### [INSTRUCTIONS FOR THE TASK]
What you produce should match the records exactly, line for line.
# # # #
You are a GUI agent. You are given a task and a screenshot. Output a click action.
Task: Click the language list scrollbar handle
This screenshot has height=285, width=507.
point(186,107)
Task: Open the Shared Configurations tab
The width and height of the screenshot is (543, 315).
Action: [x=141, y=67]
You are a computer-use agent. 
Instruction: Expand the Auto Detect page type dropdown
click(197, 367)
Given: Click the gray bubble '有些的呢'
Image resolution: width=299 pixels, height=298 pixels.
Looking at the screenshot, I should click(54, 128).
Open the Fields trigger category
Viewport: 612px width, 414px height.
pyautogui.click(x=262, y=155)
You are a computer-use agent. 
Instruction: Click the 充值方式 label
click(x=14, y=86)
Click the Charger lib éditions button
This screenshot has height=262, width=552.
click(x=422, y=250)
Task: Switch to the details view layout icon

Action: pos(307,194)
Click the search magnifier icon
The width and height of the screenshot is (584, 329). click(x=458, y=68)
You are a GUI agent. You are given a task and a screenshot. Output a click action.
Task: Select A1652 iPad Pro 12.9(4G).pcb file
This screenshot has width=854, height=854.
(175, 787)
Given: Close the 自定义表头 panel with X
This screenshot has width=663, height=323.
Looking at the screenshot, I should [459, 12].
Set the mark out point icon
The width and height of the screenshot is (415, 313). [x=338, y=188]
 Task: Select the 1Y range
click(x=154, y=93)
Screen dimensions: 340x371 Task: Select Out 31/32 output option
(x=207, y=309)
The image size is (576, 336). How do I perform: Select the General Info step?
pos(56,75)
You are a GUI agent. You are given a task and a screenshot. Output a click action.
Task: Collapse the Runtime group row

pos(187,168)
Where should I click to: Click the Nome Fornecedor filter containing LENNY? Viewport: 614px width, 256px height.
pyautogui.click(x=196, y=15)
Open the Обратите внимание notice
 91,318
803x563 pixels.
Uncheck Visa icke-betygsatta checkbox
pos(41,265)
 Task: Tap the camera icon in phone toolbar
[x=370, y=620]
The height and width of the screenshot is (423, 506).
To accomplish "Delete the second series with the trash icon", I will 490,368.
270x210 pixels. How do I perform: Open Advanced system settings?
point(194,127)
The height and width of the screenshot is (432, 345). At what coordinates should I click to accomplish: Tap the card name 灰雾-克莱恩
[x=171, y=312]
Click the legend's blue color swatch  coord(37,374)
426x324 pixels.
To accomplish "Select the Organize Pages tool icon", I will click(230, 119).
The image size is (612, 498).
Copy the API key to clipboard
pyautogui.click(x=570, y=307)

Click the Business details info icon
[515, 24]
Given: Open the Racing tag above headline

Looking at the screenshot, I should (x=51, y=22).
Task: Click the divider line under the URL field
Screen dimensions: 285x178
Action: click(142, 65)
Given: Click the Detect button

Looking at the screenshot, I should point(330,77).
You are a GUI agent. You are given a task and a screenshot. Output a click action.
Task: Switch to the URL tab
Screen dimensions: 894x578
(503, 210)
# # # #
### [TASK ANSWER]
You are a GUI agent. You are given a task and a screenshot. Output a click action.
Task: Click the language list scrollbar handle
This screenshot has height=285, width=507.
point(186,107)
Task: Open the Shared Configurations tab
The width and height of the screenshot is (543, 315).
Action: [x=141, y=67]
You are a computer-use agent. 
Instruction: Expand the Auto Detect page type dropdown
click(197, 367)
Given: Click the gray bubble '有些的呢'
Image resolution: width=299 pixels, height=298 pixels.
Looking at the screenshot, I should click(54, 128).
Open the Fields trigger category
Viewport: 612px width, 414px height.
pyautogui.click(x=262, y=155)
You are a computer-use agent. 
Instruction: Click the 充值方式 label
click(x=14, y=86)
Click the Charger lib éditions button
This screenshot has height=262, width=552.
click(x=422, y=250)
Task: Switch to the details view layout icon

Action: pos(307,194)
Click the search magnifier icon
The width and height of the screenshot is (584, 329). click(x=458, y=68)
You are a GUI agent. You are given a task and a screenshot. Output a click action.
Task: Select A1652 iPad Pro 12.9(4G).pcb file
This screenshot has width=854, height=854.
(175, 787)
Given: Close the 自定义表头 panel with X
This screenshot has width=663, height=323.
Looking at the screenshot, I should [459, 12].
Set the mark out point icon
The width and height of the screenshot is (415, 313). [x=338, y=188]
 Task: Select the 1Y range
click(x=154, y=93)
Screen dimensions: 340x371 Task: Select Out 31/32 output option
(x=207, y=309)
The image size is (576, 336). How do I perform: Select the General Info step?
pos(56,75)
You are a GUI agent. You are given a task and a screenshot. Output a click action.
Task: Collapse the Runtime group row

pos(187,168)
Where should I click to: Click the Nome Fornecedor filter containing LENNY? Viewport: 614px width, 256px height.
pyautogui.click(x=196, y=15)
Open the Обратите внимание notice
 91,318
803x563 pixels.
Uncheck Visa icke-betygsatta checkbox
pos(41,265)
 Task: Tap the camera icon in phone toolbar
[x=370, y=620]
The height and width of the screenshot is (423, 506).
To accomplish "Delete the second series with the trash icon", I will 490,368.
270x210 pixels. How do I perform: Open Advanced system settings?
point(194,127)
The height and width of the screenshot is (432, 345). At what coordinates should I click to accomplish: Tap the card name 灰雾-克莱恩
[x=171, y=312]
Click the legend's blue color swatch  coord(37,374)
426x324 pixels.
To accomplish "Select the Organize Pages tool icon", I will click(230, 119).
The image size is (612, 498).
Copy the API key to clipboard
pyautogui.click(x=570, y=307)

Click the Business details info icon
[515, 24]
Given: Open the Racing tag above headline

Looking at the screenshot, I should (x=51, y=22).
Task: Click the divider line under the URL field
Screen dimensions: 285x178
Action: click(142, 65)
Given: Click the Detect button

Looking at the screenshot, I should point(330,77).
You are a GUI agent. You are given a task and a screenshot. Output a click action.
Task: Switch to the URL tab
Screen dimensions: 894x578
(503, 210)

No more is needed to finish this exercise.